The p-value of the test is 0.001363, which is less than the significance level alpha = 0.05. We can conclude that airline charges more price on Diwali compared to non-Diwali

Test whether the ticket prices at weekend is more compared to weekdays ticket prices.

Independent t-Test

Visualizing Weekend prices using boxplot

# boxplot of Airfare versus Weekday/Weekend
boxplot(Price ~ IsWeekend, data = airline.df,
        horizontal = TRUE)

plot of chunk unnamed-chunk-54

Do the two populations have the same variances?

varTest2 <- var.test(Price ~ IsWeekend, data = airline.df)
varTest2

    F test to compare two variances

data:  Price by IsWeekend
F = 2.9781, num df = 263, denom df = 40, p-value = 9.145e-05
alternative hypothesis: true ratio of variances is not equal to 1
95 percent confidence interval:
 1.774635 4.596324
sample estimates:
ratio of variances 
          2.978065 
# independent t-test (Weekend effect)
t.test(Price ~ IsWeekend, data = airline.df, var.equal = FALSE, alternative = "greater")

    Welch Two Sample t-test

data:  Price by IsWeekend
t = 3.3951, df = 82.861, p-value = 0.0005276
alternative hypothesis: true difference in means is greater than 0
95 percent confidence interval:
 470.5005      Inf
sample estimates:
 mean in group No mean in group Yes 
         5518.549          4596.073 

The p-value of the test is 0.0005276, which is less than the significance level alpha = 0.05. We can conclude that airline charges more price on weekdays compared to weekend.

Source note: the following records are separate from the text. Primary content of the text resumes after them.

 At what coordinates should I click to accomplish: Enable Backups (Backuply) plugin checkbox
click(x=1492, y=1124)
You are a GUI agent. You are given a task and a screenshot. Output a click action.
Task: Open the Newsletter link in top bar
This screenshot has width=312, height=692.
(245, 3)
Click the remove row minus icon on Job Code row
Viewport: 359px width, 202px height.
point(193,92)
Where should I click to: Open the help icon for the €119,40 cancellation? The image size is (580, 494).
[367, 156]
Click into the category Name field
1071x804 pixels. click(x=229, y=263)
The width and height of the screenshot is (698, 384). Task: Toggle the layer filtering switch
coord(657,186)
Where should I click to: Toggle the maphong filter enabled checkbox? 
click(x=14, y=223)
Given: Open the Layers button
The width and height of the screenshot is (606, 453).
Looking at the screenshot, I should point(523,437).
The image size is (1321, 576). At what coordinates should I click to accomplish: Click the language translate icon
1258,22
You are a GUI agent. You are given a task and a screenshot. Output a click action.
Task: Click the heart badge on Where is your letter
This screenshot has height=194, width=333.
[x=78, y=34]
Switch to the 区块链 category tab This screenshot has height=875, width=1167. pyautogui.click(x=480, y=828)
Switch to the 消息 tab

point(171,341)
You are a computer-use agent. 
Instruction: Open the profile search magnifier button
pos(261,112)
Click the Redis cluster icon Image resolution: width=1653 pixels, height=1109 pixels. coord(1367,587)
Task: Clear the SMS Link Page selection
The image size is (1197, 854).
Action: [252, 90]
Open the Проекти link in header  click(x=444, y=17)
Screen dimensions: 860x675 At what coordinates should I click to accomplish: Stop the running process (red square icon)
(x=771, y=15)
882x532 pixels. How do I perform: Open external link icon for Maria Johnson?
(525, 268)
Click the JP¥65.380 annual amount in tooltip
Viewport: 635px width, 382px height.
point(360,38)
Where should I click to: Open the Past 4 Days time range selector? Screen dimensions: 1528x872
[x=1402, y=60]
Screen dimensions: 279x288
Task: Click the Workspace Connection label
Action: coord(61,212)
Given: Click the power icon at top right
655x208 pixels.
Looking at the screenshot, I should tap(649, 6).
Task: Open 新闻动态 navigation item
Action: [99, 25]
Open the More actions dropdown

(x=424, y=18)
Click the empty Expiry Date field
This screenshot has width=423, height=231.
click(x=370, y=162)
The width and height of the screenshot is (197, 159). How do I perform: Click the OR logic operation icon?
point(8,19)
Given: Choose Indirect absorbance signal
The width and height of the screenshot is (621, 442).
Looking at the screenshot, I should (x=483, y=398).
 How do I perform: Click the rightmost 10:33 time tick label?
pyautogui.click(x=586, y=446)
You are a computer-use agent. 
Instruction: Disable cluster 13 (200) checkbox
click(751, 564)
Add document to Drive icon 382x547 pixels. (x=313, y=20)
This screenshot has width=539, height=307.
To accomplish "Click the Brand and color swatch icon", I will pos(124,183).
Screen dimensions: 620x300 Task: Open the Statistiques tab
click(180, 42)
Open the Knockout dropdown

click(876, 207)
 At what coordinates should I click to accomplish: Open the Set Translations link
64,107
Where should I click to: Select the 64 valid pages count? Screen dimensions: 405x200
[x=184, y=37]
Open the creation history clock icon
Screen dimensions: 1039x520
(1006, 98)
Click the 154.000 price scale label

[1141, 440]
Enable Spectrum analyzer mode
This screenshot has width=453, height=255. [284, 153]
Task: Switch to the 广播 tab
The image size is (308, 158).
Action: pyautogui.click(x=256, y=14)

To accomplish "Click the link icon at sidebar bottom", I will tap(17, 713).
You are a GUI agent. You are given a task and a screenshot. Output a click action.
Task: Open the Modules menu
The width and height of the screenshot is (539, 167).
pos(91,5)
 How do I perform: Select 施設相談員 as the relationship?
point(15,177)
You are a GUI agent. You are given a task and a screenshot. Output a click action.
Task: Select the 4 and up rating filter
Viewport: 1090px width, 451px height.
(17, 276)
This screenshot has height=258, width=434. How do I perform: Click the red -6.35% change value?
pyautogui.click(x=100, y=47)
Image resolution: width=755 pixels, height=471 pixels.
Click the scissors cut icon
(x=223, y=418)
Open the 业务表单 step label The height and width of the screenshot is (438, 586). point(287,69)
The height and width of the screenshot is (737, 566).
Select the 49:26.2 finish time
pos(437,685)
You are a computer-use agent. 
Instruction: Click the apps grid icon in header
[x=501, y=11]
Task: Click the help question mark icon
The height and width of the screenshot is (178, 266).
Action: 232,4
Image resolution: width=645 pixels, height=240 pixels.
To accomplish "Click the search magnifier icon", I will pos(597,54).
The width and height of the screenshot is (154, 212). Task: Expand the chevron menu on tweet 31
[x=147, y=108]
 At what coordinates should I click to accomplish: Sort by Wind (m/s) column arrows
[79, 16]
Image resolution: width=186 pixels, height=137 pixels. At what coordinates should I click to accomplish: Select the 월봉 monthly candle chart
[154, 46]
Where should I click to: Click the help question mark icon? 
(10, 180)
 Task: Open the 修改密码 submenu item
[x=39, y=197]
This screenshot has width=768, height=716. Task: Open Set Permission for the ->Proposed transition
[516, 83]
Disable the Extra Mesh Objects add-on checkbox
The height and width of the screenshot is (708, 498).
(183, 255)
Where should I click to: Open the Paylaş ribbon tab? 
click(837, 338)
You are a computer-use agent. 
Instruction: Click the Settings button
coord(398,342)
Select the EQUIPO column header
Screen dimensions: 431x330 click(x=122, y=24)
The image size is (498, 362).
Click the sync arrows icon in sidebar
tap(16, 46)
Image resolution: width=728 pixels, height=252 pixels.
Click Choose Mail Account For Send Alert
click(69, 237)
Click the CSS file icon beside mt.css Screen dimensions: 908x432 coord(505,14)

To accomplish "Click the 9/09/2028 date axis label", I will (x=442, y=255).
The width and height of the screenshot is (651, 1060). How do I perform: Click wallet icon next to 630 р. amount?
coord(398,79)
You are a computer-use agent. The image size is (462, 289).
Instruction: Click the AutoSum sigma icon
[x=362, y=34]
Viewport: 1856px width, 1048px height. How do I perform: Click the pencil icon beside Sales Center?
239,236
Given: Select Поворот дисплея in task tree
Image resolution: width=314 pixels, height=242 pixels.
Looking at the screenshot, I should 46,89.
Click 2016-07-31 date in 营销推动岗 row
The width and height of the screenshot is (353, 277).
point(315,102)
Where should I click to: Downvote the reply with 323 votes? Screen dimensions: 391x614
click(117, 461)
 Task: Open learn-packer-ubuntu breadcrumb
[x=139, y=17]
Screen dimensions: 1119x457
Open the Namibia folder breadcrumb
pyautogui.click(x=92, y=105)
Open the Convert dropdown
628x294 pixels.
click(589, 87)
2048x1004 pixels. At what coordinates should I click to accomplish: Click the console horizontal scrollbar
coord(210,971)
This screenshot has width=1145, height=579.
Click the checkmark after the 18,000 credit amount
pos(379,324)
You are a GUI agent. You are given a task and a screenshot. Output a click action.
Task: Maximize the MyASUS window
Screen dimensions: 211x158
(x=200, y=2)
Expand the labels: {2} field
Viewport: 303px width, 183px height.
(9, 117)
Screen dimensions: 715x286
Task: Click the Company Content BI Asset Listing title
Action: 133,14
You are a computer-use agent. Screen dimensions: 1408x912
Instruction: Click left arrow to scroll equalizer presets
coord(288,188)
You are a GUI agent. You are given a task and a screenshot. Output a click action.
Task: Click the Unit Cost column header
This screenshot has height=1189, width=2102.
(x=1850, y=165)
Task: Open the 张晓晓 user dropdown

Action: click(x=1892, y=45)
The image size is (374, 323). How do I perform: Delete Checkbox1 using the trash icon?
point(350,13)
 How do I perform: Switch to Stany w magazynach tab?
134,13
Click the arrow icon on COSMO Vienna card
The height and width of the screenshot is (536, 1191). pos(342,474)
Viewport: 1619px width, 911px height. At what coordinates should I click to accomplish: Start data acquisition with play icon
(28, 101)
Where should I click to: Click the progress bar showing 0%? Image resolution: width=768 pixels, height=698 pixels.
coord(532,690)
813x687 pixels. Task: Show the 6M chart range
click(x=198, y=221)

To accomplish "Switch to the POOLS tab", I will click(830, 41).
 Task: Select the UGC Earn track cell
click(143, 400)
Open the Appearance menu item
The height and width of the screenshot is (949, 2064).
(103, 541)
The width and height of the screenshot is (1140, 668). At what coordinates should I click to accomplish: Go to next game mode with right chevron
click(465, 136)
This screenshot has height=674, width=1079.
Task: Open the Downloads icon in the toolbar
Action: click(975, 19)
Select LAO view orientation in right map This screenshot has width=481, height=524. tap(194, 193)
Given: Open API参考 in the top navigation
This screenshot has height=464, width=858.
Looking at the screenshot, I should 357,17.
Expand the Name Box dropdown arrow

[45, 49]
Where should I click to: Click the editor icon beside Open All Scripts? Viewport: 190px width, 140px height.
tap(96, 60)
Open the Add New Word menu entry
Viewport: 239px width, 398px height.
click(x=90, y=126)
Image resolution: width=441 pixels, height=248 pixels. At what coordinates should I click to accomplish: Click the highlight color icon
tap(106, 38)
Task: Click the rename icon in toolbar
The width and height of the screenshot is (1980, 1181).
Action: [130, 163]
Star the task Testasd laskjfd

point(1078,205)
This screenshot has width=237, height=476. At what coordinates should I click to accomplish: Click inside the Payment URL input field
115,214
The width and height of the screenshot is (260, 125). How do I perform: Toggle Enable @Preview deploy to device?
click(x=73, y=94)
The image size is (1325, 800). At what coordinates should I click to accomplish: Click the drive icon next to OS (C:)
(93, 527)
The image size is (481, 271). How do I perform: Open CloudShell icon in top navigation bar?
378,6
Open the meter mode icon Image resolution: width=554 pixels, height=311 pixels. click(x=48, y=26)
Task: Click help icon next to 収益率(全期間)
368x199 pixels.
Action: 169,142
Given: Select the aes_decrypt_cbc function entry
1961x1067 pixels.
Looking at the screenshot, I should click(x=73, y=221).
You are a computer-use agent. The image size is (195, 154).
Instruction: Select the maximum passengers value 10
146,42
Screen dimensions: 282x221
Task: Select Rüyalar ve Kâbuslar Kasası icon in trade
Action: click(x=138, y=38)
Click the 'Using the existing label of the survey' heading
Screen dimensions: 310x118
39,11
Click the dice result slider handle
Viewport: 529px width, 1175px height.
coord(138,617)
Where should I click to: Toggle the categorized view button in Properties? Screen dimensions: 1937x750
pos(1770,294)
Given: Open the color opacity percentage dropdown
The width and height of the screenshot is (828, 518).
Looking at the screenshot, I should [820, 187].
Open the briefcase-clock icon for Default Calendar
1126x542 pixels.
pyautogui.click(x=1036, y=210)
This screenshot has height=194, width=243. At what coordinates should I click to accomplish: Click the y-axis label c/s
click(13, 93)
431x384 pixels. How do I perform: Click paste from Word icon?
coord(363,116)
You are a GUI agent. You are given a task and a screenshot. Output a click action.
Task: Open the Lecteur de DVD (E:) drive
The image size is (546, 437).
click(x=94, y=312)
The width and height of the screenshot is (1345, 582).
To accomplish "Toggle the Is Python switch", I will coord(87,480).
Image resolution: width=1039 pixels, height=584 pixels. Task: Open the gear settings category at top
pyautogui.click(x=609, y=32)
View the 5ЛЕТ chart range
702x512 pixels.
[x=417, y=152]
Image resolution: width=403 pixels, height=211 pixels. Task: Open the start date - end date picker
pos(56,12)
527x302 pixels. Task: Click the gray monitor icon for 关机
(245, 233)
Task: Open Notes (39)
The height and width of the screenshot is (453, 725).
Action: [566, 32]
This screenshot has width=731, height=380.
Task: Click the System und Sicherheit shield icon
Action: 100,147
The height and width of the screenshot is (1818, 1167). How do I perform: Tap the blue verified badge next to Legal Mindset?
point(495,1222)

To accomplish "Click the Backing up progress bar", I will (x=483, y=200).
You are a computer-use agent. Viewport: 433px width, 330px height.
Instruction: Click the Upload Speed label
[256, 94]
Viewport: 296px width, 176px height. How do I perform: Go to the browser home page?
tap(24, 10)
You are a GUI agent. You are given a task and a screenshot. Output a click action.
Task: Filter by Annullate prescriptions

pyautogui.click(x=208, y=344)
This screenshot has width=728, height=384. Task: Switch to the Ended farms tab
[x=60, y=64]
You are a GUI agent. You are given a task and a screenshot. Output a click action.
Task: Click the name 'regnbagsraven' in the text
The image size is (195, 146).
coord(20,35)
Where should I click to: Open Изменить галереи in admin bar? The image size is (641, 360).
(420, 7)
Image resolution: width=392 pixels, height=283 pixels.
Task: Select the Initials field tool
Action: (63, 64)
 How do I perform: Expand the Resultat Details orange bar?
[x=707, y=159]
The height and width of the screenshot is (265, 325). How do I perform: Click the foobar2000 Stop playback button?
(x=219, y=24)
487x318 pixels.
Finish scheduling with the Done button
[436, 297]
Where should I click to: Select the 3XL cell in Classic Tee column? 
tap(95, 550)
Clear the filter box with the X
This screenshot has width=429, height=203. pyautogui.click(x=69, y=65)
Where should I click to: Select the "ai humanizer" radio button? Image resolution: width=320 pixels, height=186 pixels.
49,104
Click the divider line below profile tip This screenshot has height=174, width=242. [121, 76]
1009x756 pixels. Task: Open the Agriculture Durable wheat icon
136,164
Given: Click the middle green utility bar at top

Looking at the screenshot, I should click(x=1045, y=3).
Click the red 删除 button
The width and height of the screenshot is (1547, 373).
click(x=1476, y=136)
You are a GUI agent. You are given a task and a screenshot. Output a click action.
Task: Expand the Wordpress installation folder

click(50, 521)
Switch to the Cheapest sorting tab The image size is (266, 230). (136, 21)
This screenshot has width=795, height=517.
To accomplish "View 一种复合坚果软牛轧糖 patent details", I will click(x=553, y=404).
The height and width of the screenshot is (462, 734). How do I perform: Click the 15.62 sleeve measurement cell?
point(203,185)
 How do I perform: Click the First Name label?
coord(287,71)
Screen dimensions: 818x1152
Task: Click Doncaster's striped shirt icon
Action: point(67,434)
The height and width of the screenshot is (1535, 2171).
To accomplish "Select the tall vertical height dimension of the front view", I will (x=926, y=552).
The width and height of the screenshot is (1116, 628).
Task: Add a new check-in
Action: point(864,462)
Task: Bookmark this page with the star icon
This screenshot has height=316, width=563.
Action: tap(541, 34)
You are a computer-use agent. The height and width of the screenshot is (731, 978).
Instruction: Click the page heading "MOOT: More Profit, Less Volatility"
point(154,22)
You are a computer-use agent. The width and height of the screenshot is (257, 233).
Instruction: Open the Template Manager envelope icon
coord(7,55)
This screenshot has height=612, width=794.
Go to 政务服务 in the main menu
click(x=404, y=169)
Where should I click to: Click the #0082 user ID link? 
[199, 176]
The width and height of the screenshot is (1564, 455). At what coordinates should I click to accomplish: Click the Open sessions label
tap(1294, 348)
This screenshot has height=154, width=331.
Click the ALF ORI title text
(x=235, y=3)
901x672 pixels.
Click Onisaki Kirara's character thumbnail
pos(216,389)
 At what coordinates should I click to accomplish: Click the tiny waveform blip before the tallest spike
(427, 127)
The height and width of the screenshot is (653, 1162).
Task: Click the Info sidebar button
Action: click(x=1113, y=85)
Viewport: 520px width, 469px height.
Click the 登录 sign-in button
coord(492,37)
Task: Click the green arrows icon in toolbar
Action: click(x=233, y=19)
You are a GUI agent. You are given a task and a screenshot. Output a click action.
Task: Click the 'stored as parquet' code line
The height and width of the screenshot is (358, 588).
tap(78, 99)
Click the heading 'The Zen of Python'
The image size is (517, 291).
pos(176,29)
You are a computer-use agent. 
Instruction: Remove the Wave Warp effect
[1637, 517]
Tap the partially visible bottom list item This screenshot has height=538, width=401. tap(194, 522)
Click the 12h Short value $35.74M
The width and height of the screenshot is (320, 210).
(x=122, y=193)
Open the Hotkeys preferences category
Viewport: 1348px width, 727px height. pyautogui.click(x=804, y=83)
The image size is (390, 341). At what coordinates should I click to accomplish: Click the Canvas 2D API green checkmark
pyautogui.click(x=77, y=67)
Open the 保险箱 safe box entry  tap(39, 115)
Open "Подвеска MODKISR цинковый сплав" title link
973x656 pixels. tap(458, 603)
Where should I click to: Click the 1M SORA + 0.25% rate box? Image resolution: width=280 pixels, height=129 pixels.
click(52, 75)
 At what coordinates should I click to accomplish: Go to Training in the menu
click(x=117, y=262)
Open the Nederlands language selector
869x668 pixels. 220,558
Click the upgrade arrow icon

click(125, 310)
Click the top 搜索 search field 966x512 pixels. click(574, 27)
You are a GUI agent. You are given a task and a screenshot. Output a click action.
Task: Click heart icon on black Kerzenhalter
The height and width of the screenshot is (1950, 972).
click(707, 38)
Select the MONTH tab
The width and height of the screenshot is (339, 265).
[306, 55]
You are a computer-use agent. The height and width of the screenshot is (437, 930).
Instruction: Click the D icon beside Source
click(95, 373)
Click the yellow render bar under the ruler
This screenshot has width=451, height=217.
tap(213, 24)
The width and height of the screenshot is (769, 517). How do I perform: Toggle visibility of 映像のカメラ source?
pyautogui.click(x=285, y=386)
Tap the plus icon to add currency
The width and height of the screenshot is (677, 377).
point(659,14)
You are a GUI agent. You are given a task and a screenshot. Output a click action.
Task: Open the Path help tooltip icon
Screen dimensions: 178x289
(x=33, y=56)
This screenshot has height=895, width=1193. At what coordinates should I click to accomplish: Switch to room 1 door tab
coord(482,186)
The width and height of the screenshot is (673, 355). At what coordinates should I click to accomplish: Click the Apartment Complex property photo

Test whether the ticket prices on Air India flights are greater than IndiGo flights.

Independent t-test

Visualizing using boxplot

# subset of data having only Air India and IndiGo airline
subAirline <- subset(airline.df, Airline %in% c("Air India", "IndiGo"))
# boxplot of airline
boxplot(Price ~ Airline, data = subAirline,
        horizontal = TRUE)

plot of chunk unnamed-chunk-58

Do the two populations have the same variances?

# subset of data having only Air India and IndiGo airline
subAirline <- subset(airline.df, Airline %in% c("Air India", "IndiGo"))
varTest3 <- var.test(Price ~ Airline, data = subAirline)
varTest3

    F test to compare two variances

data:  Price by Airline
F = 0.83011, num df = 40, denom df = 79, p-value = 0.5233
alternative hypothesis: true ratio of variances is not equal to 1
95 percent confidence interval:
 0.4936707 1.4658591
sample estimates:
ratio of variances 
         0.8301099 
# subset of data having only Air India and IndiGo airline
subAirline <- subset(airline.df, Airline %in% c("Air India", "IndiGo"))
# dependent t-test (Airline effect)
t.test(subAirline$Price ~ Airline, data = subAirline, var.equal = TRUE, alternative = "greater")

    Two Sample t-test

data:  subAirline$Price by Airline
t = 2.6396, df = 119, p-value = 0.004705
alternative hypothesis: true difference in means is greater than 0
95 percent confidence interval:
 541.4039      Inf
sample estimates:
mean in group Air India    mean in group IndiGo 
               6335.000                4879.525 

The p-value of the test is 0.004705, which is less than the significance level alpha = 0.05. We can conclude that the ticket prices on Air India are greater than IndiGo.